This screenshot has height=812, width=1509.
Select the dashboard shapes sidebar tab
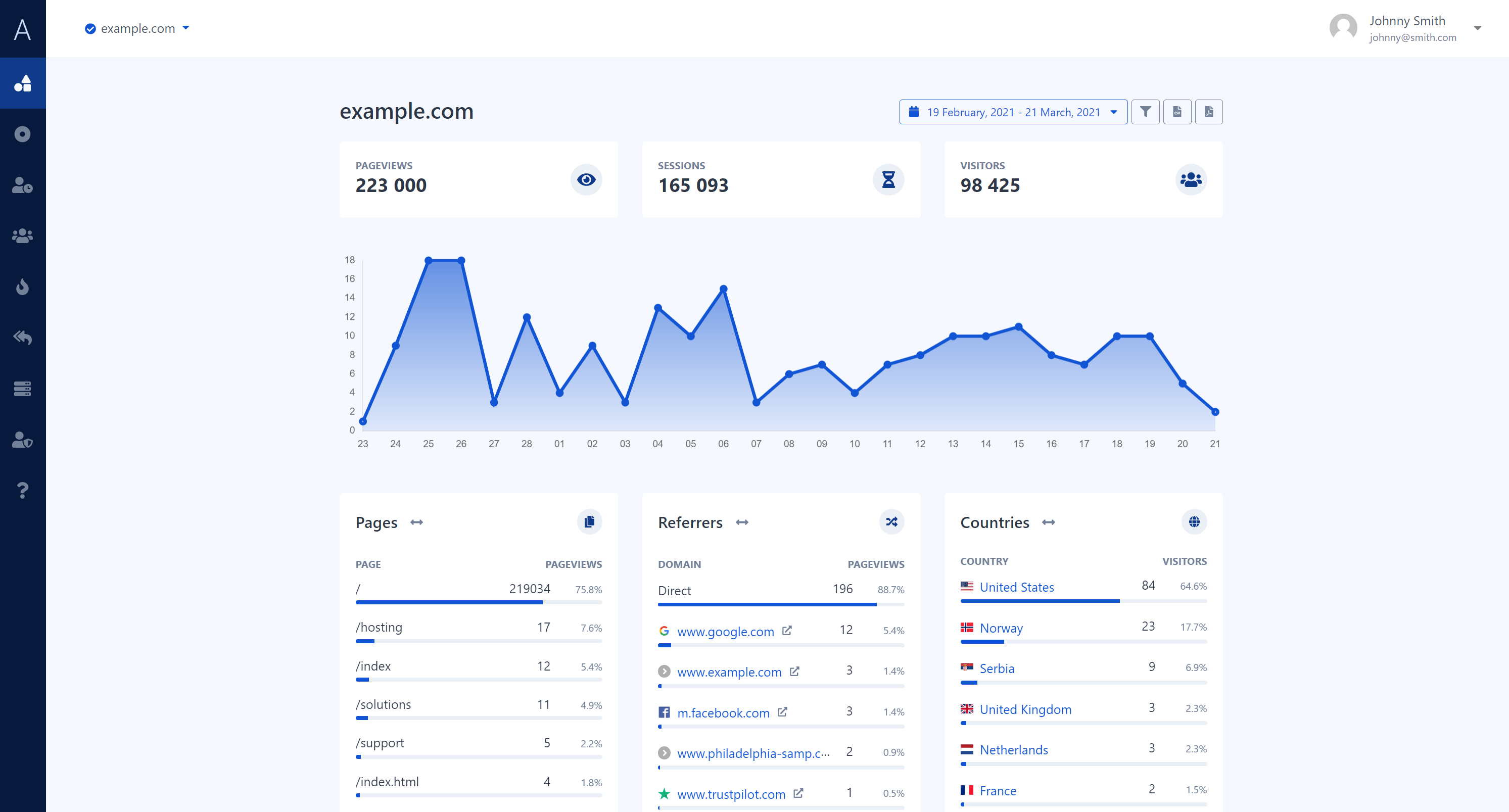point(22,83)
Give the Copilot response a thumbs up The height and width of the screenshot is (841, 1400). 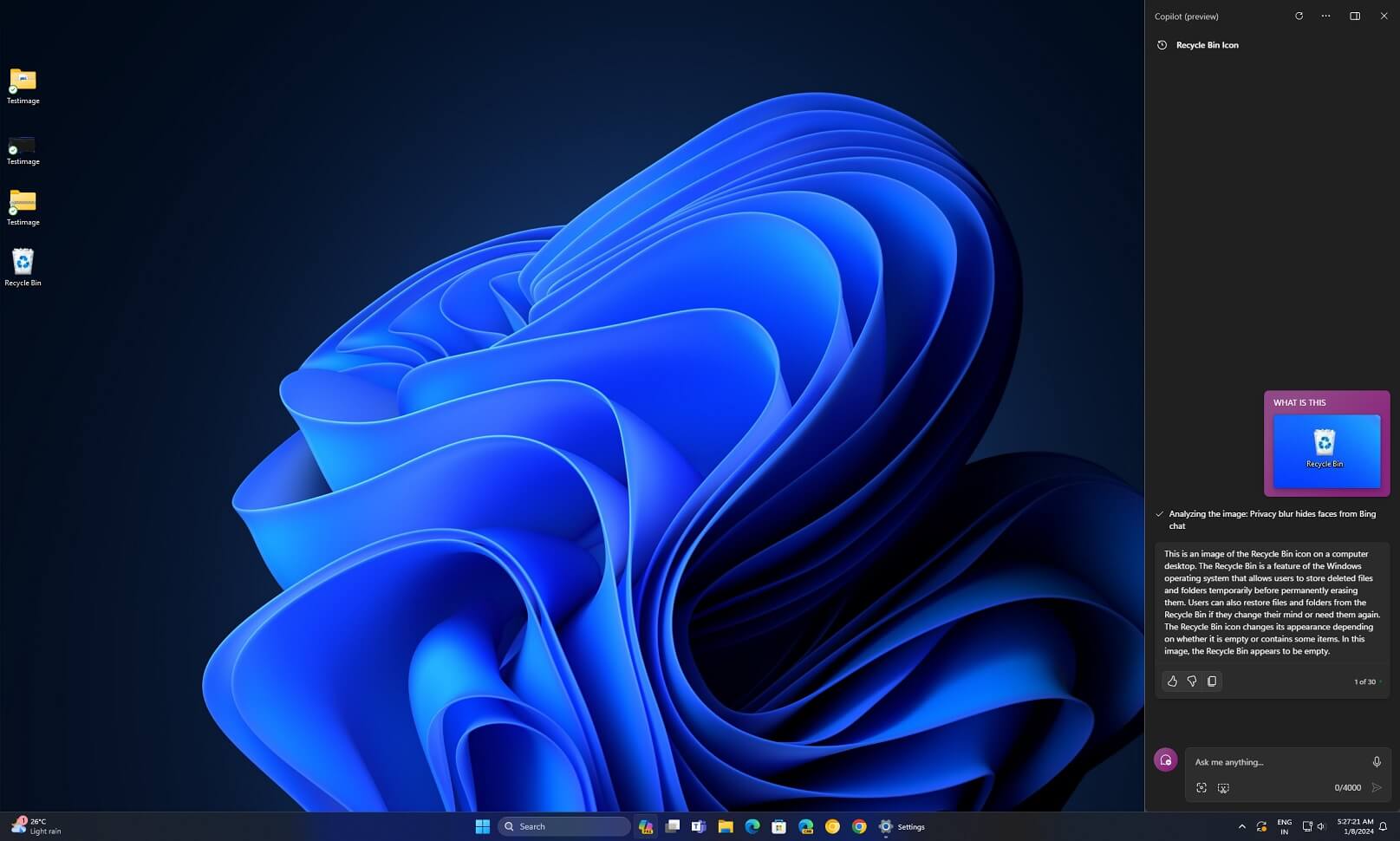[x=1172, y=681]
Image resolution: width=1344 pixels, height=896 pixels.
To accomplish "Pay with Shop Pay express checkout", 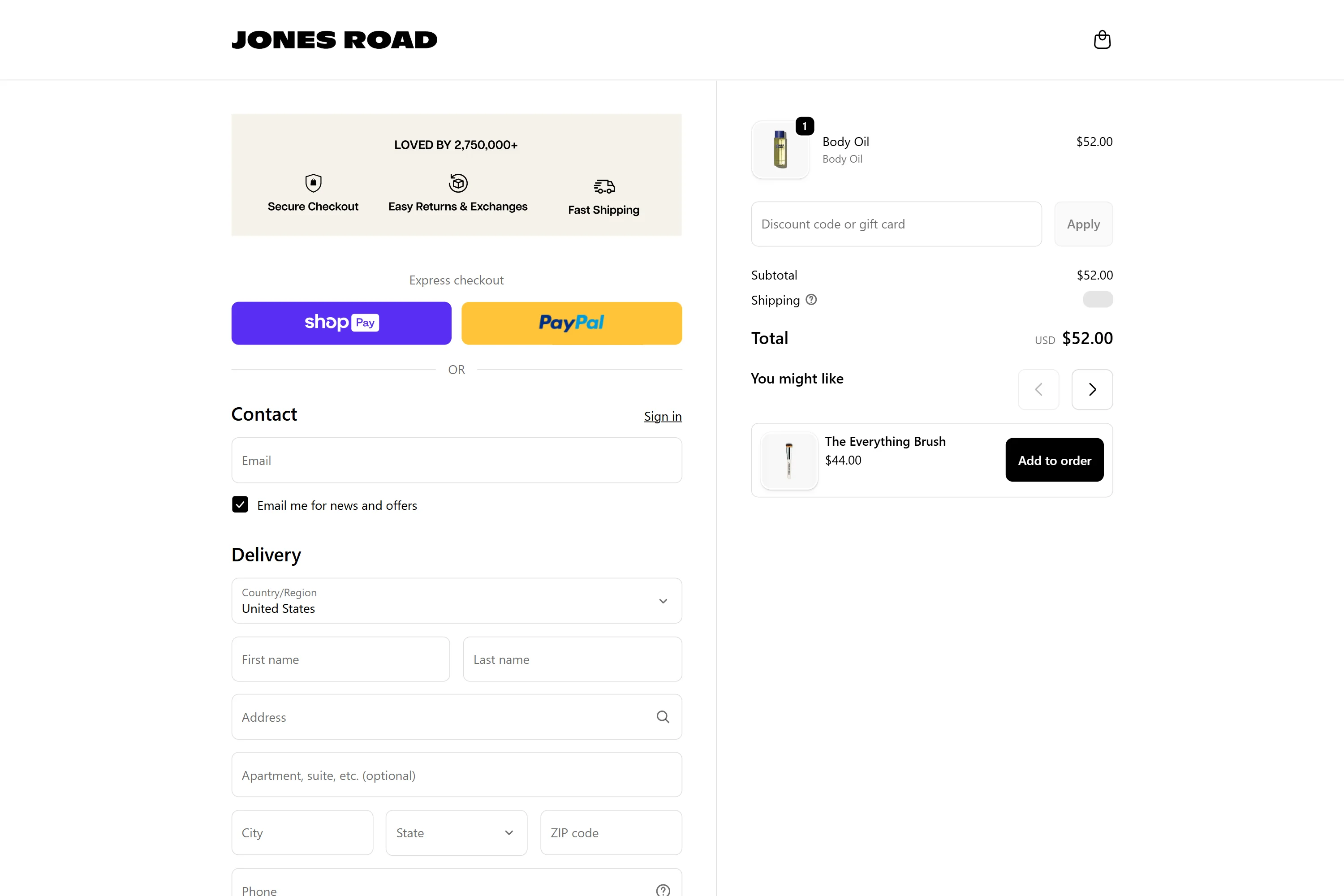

▬▬▬▬▬▬▬▬▬▬

Task item: Skip the pictures; extract only the lines from the line with "Image resolution: width=1344" through the final line of the material, exactly as they appear.

Reply:
Image resolution: width=1344 pixels, height=896 pixels.
To accomplish "Pay with Shop Pay express checkout", 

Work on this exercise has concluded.